[Begin Selected text]

DOI: 10.4230/LIPIcs.ESA.2023.103

Efficient Block Approximate Matrix Multiplication

Authors: Chuhan Yang and Christopher Musco

Published in: LIPIcs, Volume 274, 31st Annual European Symposium on Algorithms (ESA 2023)

Abstract

Randomized matrix algorithms have had significant recent impact on numerical linear algebra. One especially powerful class of methods are algorithms for approximate matrix multiplication based on sampling. Such methods typically sample individual matrix rows and columns using carefully chosen importance sampling probabilities. However, due to practical considerations like memory locality and the preservation of matrix structure, it is often preferable to sample contiguous blocks of rows and columns all together. Recently, (Wu, 2018) addressed this setting by developing an approximate matrix multiplication method based on block sampling. However, the method is inefficient, as it requires knowledge of optimal importance sampling probabilities that are expensive to compute. We address this issue by showing that the method of Wu can be accelerated through the use of a randomized implicit trace estimation method. Doing so allows us to provably reduce the cost of sampling to near-linear in the size of the matrices being multiplied, without impacting the accuracy of the final approximate matrix multiplication. Overall, this yields a fast practical algorithm, which we test on a number of synthetic and real-world data sets. We complement our algorithmic contribution with the first extensive empirical comparison of block algorithms for randomized matrix multiplication. Our method offers a significant runtime advantage over the method of (Wu, 2018) and also outperforms basic uniform sampling of blocks. However, we find another recent method of (Charalambides, 2021) which uses sub-optimal but efficiently computable sampling probabilities often (but not always) offers the best trade-off between speed and accuracy.

[End Selected text]

• Aim of the task: Reproduce the portion of the block matrix multiplication abstract from "Efficient Block Approximate" to "Algorithms (ESA 2023)".

[Begin Given information]

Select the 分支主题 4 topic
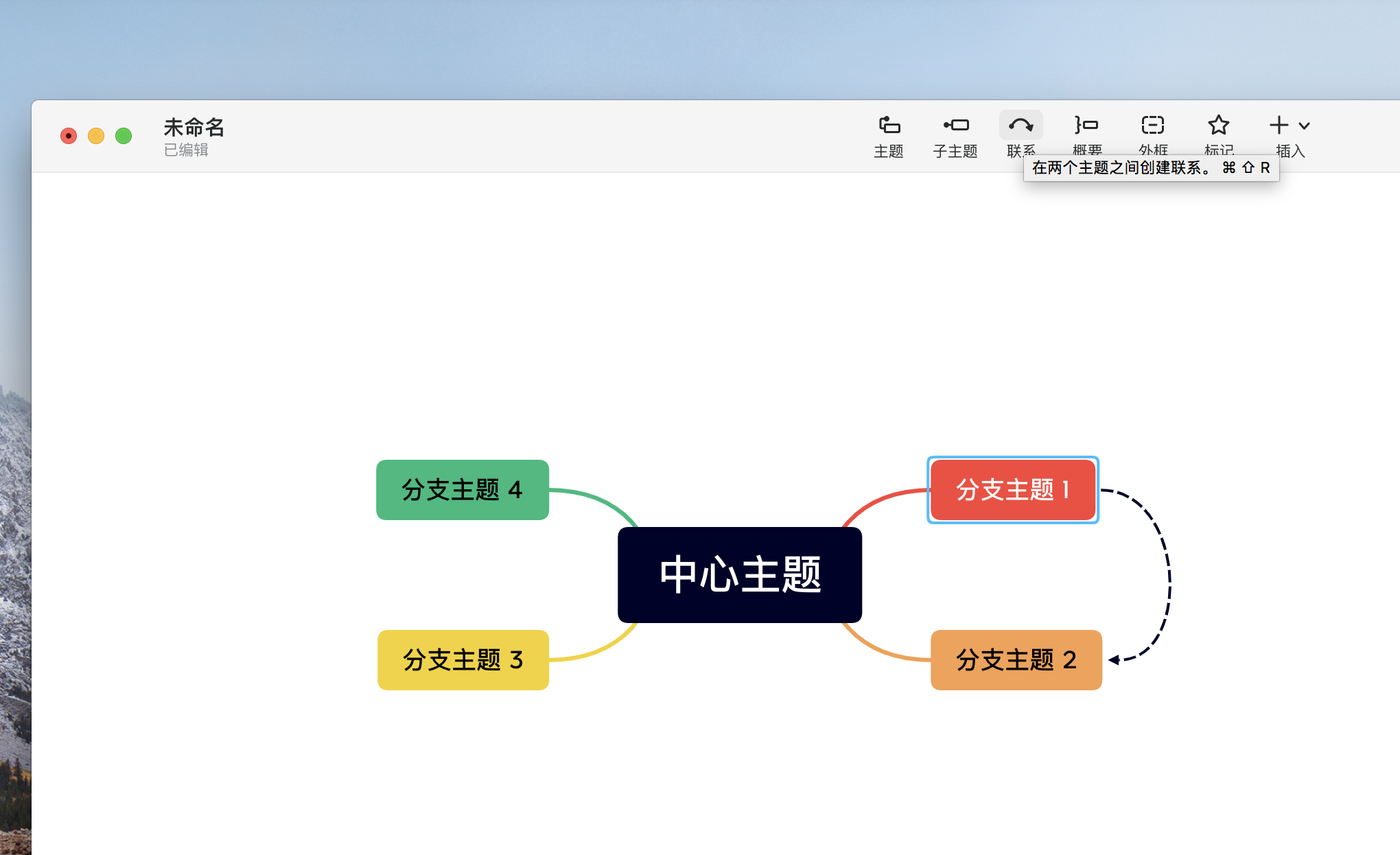Viewport: 1400px width, 855px height. [462, 490]
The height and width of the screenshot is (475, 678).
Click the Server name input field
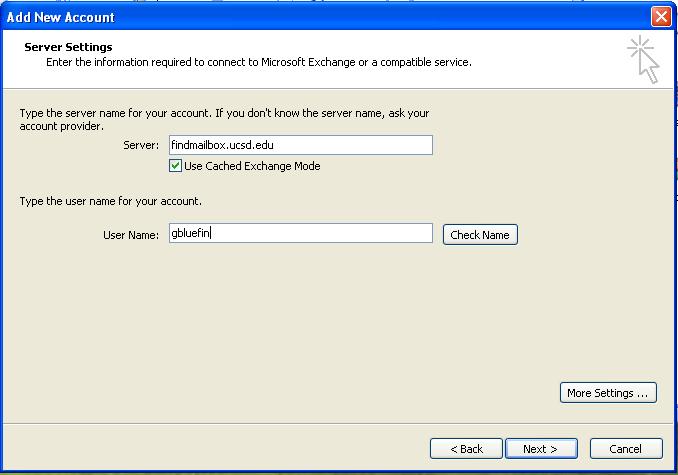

[End Given information]

• Finished exercise:
Efficient Block Approximate Matrix Multiplication

Authors: Chuhan Yang and Christopher Musco

Published in: LIPIcs, Volume 274, 31st Annual European Symposium on Algorithms (ESA 2023)